Instructions to follow: Reproduce the following lines word for word, omitting the pictures from your answer.

Stored records

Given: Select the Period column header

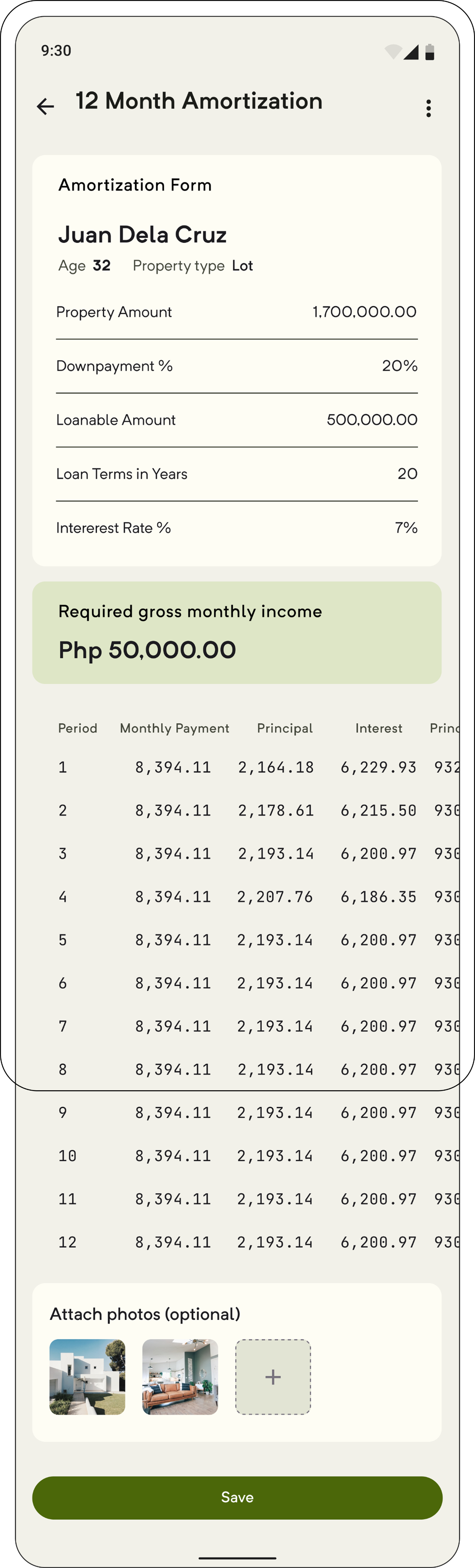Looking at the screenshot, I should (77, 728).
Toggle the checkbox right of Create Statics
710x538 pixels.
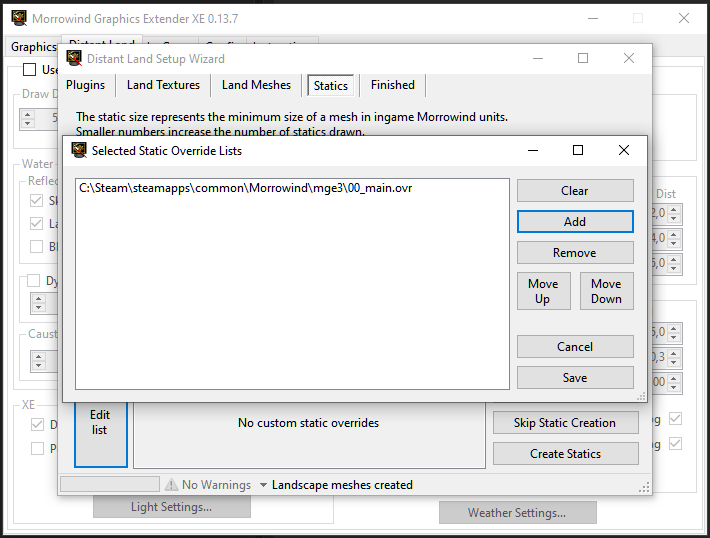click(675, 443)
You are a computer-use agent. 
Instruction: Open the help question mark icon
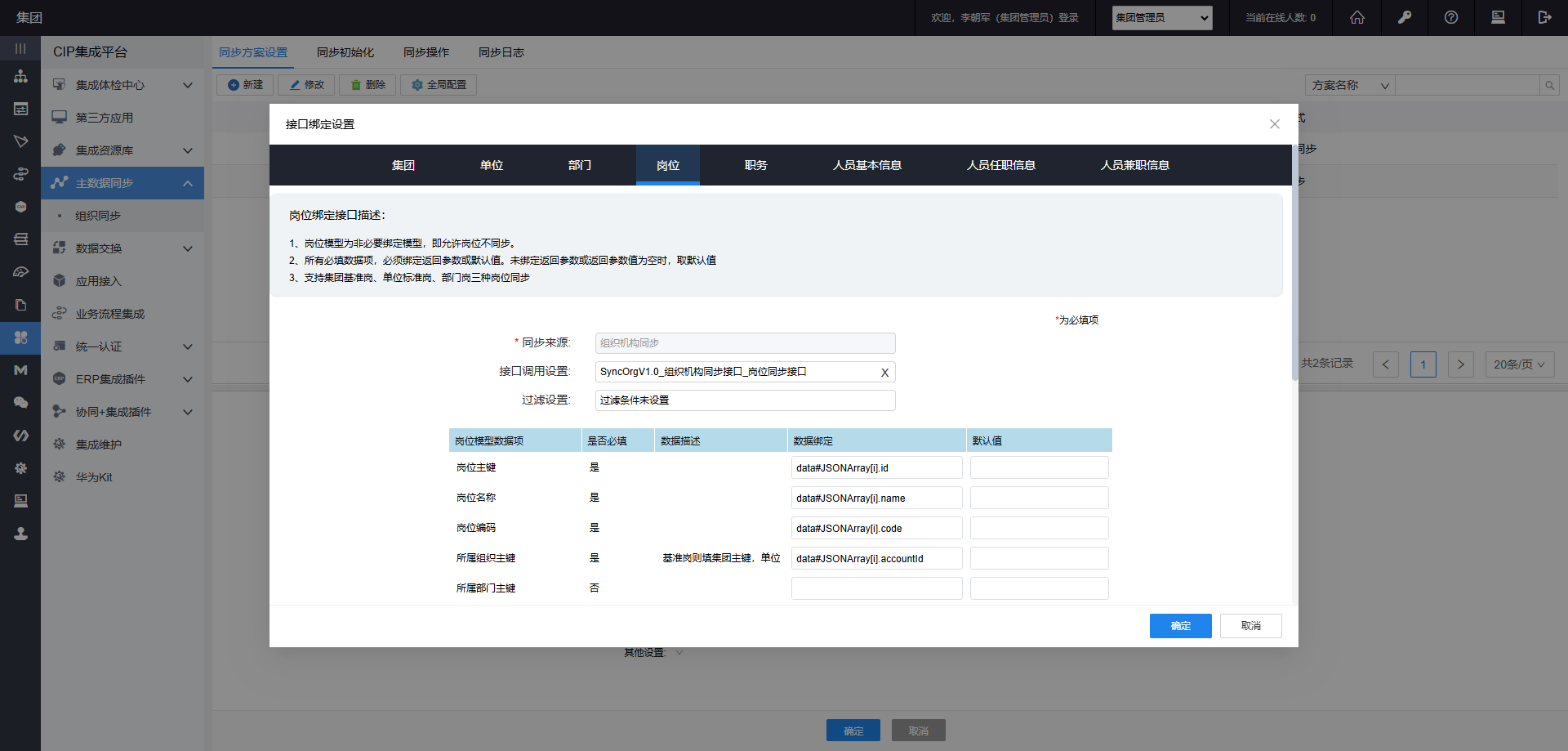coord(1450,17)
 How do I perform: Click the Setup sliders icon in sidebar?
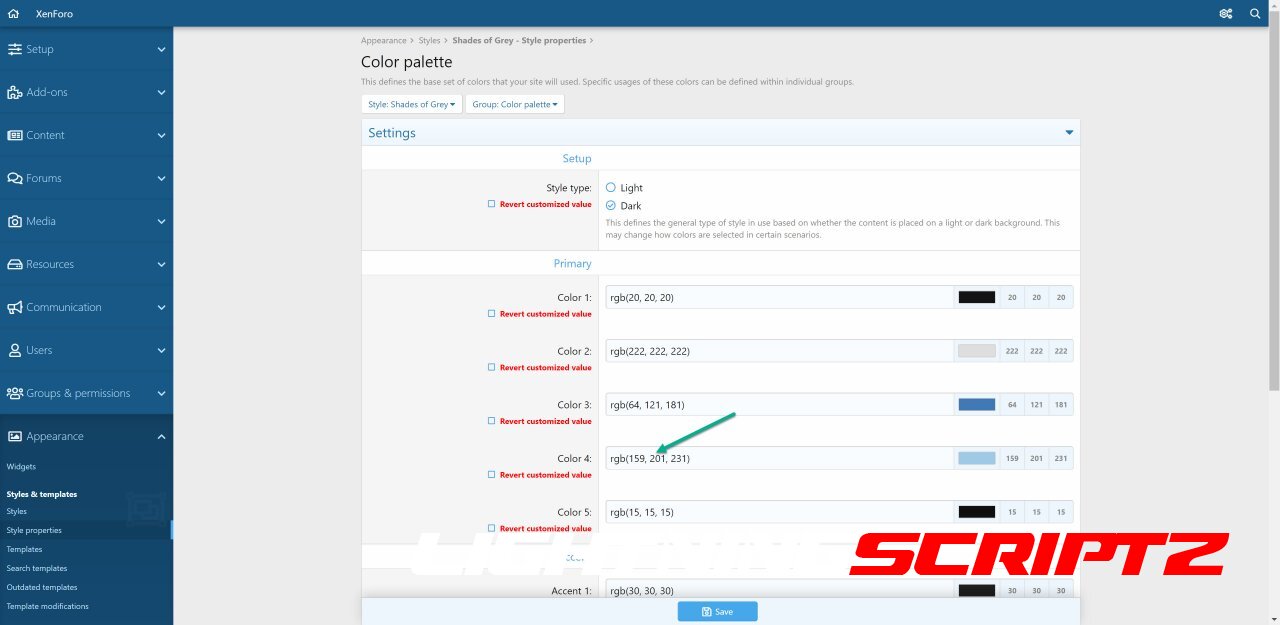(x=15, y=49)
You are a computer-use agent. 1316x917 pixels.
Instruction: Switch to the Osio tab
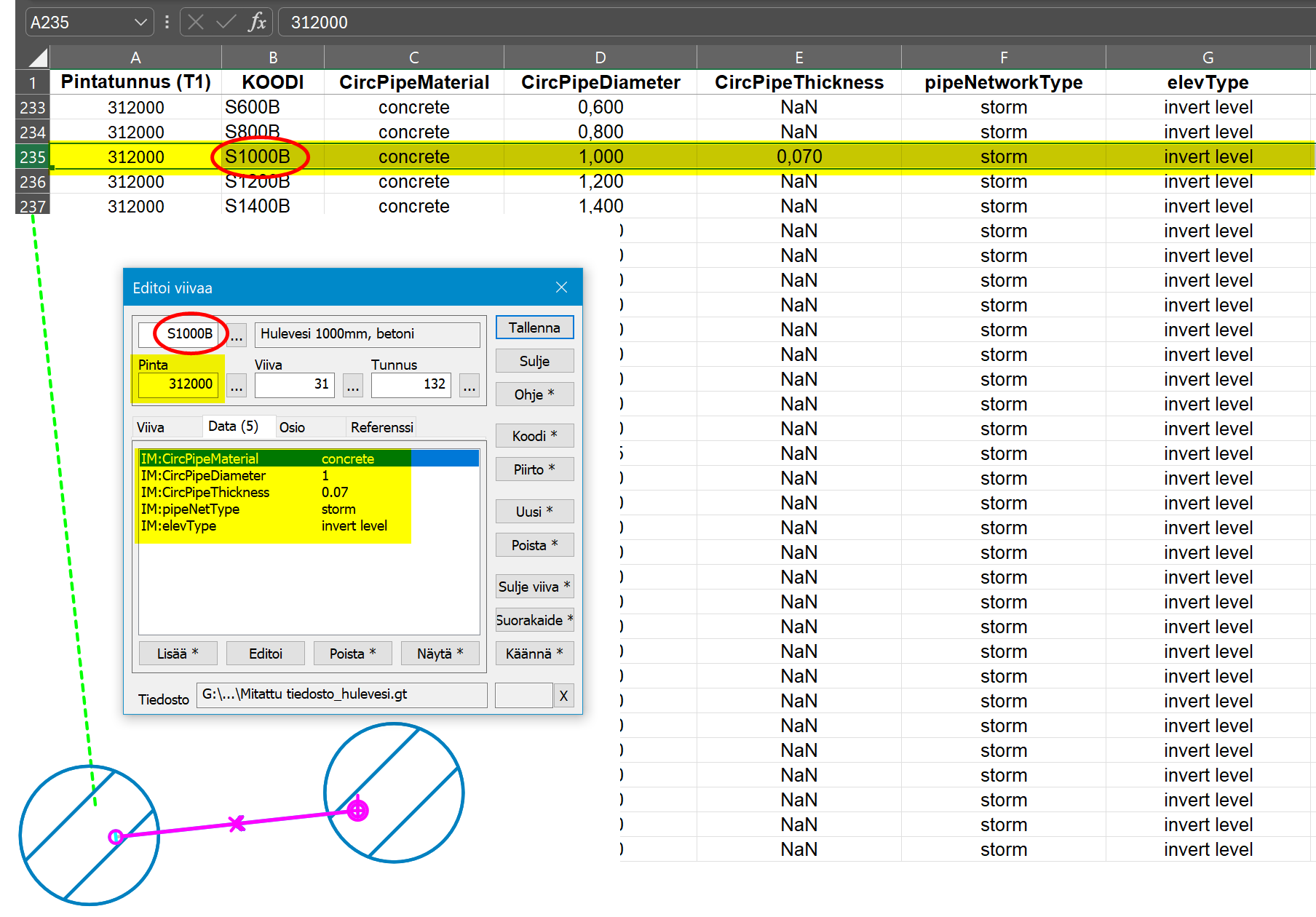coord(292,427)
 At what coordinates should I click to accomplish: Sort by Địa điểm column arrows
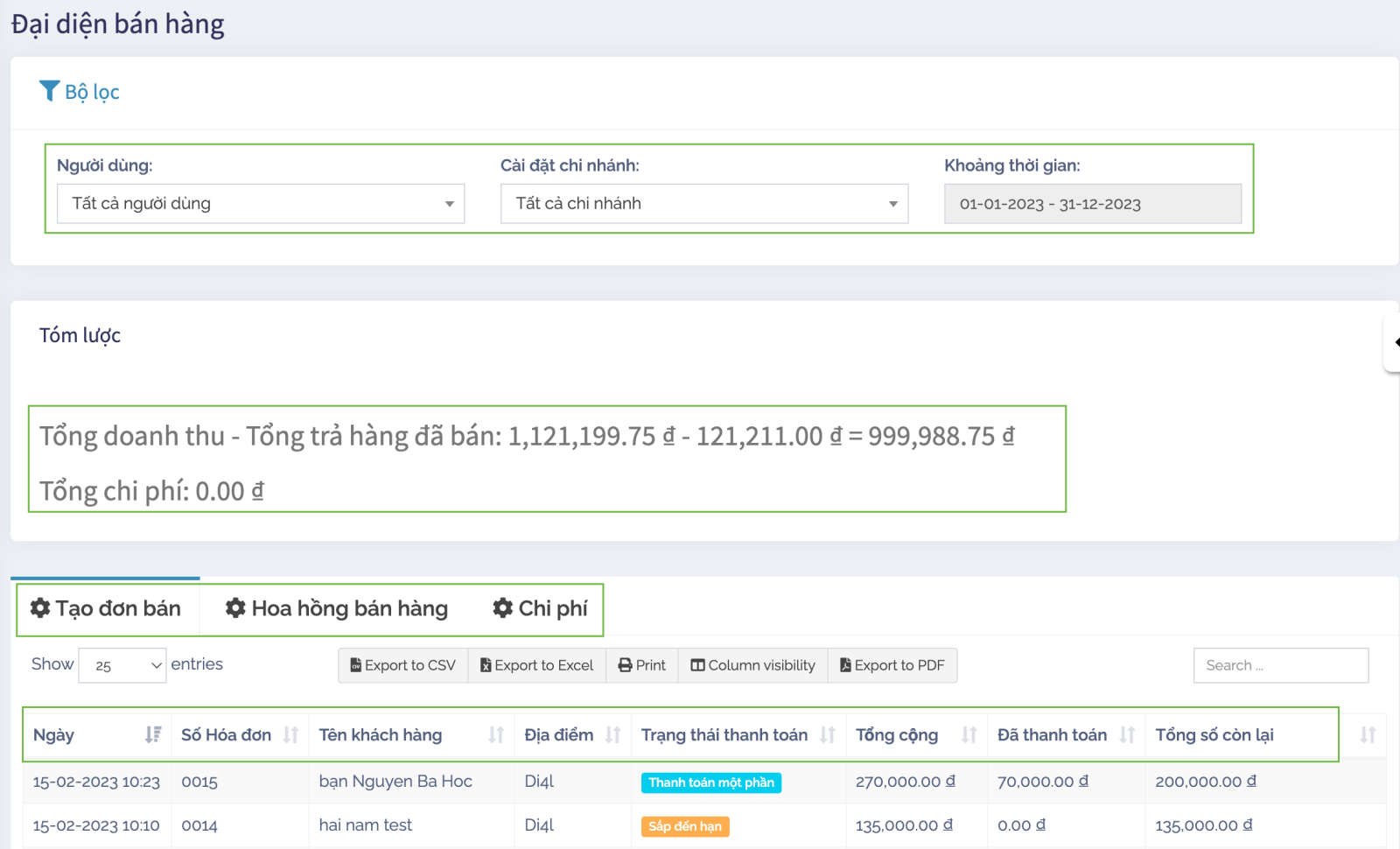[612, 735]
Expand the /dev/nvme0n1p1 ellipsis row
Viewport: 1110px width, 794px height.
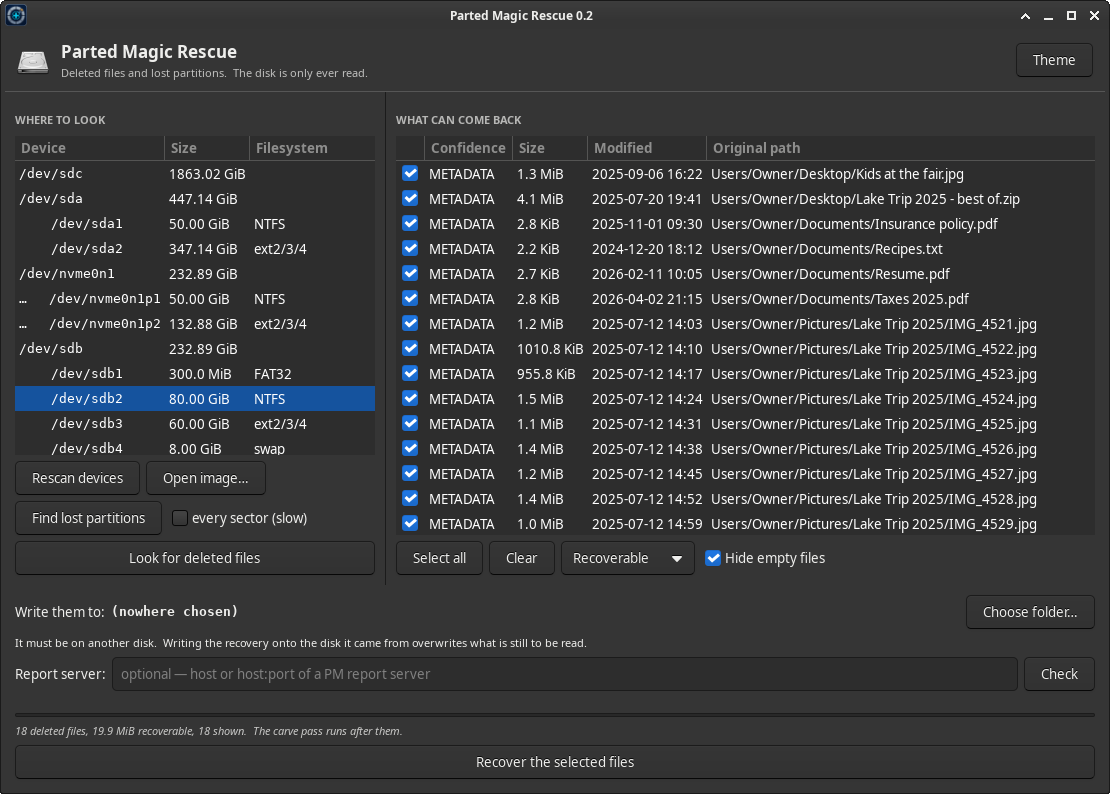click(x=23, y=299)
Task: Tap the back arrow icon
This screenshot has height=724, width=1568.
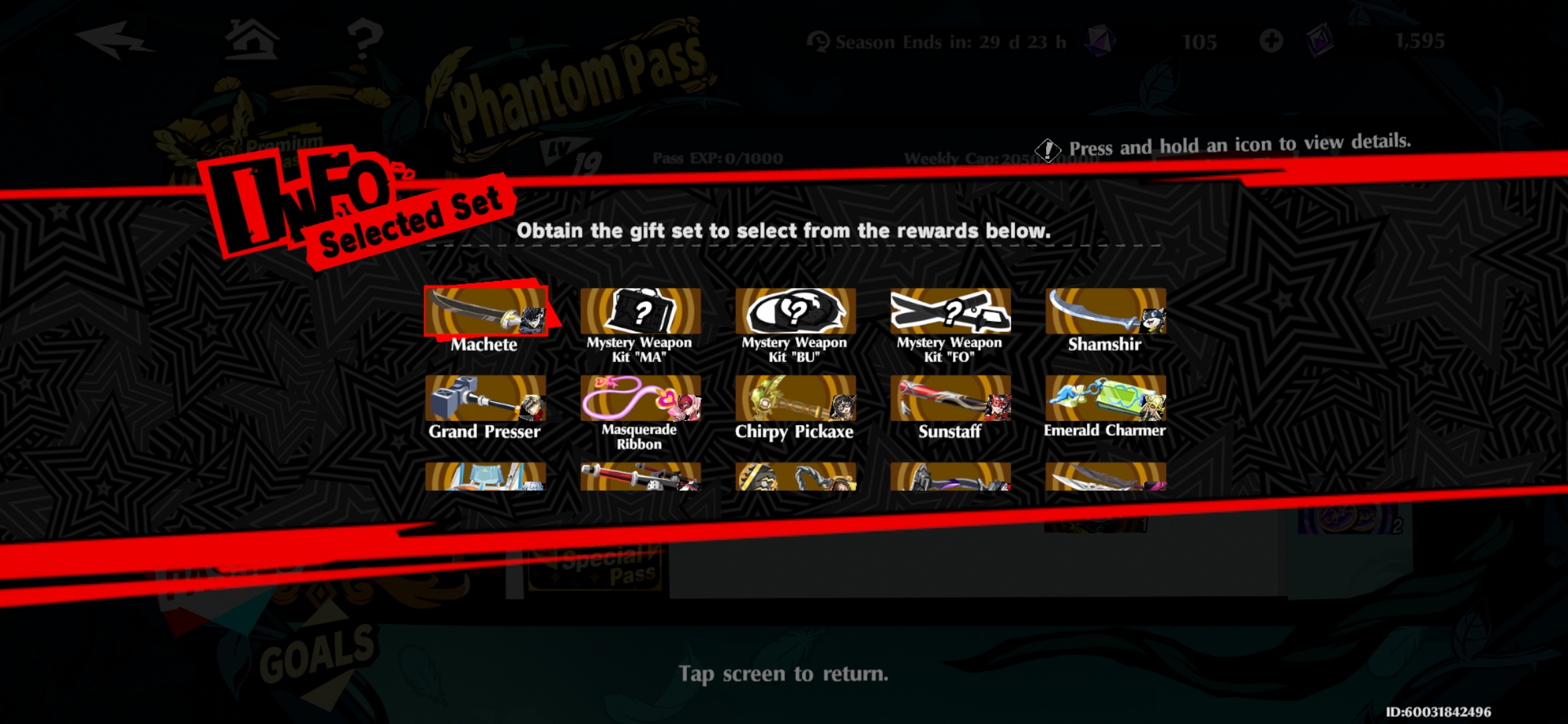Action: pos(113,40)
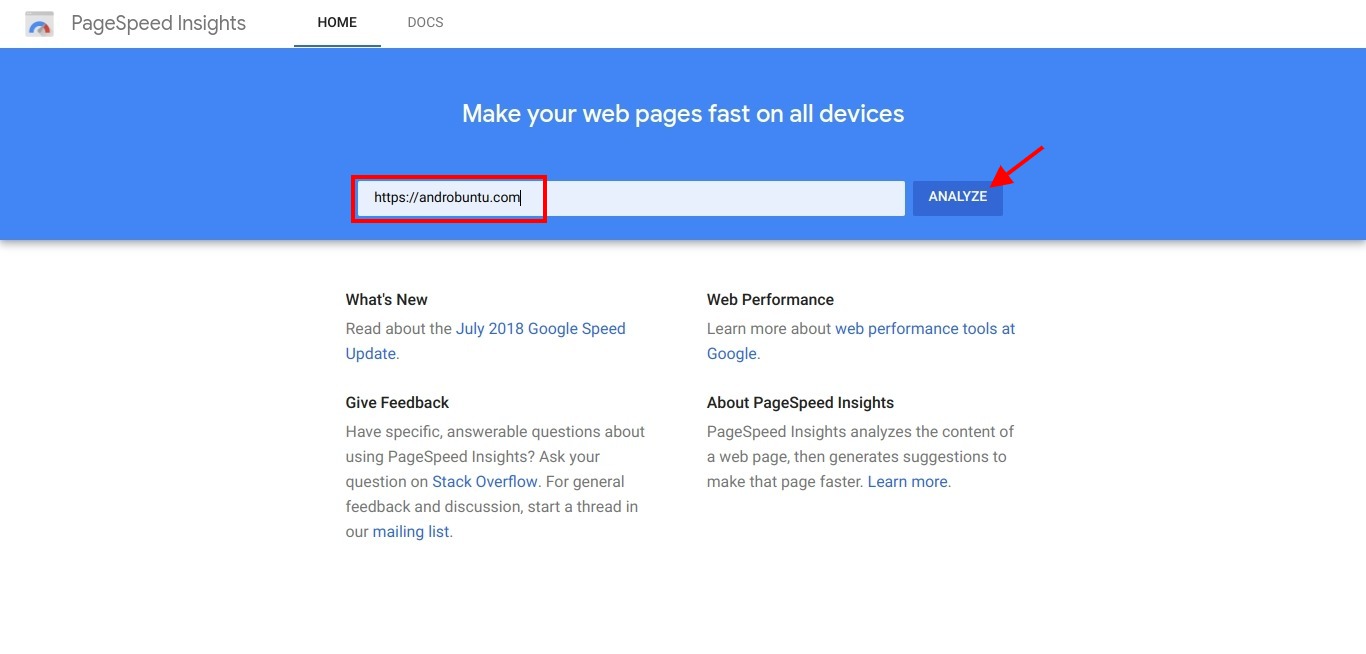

Expected answer:
Given: Select the Period column header

Looking at the screenshot, I should (77, 728).
Toggle the checkbox right of Create Statics
710x538 pixels.
click(675, 443)
You are a computer-use agent. 
Instruction: Open the help question mark icon
coord(1450,17)
 How do I perform: Click the Setup sliders icon in sidebar?
(x=15, y=49)
You are a computer-use agent. 1316x917 pixels.
Instruction: Switch to the Osio tab
coord(292,427)
 At what coordinates should I click to accomplish: Sort by Địa điểm column arrows
[612, 735]
Expand the /dev/nvme0n1p1 ellipsis row
Viewport: 1110px width, 794px height.
click(x=23, y=299)
Task: Tap the back arrow icon
This screenshot has height=724, width=1568.
Action: pos(113,40)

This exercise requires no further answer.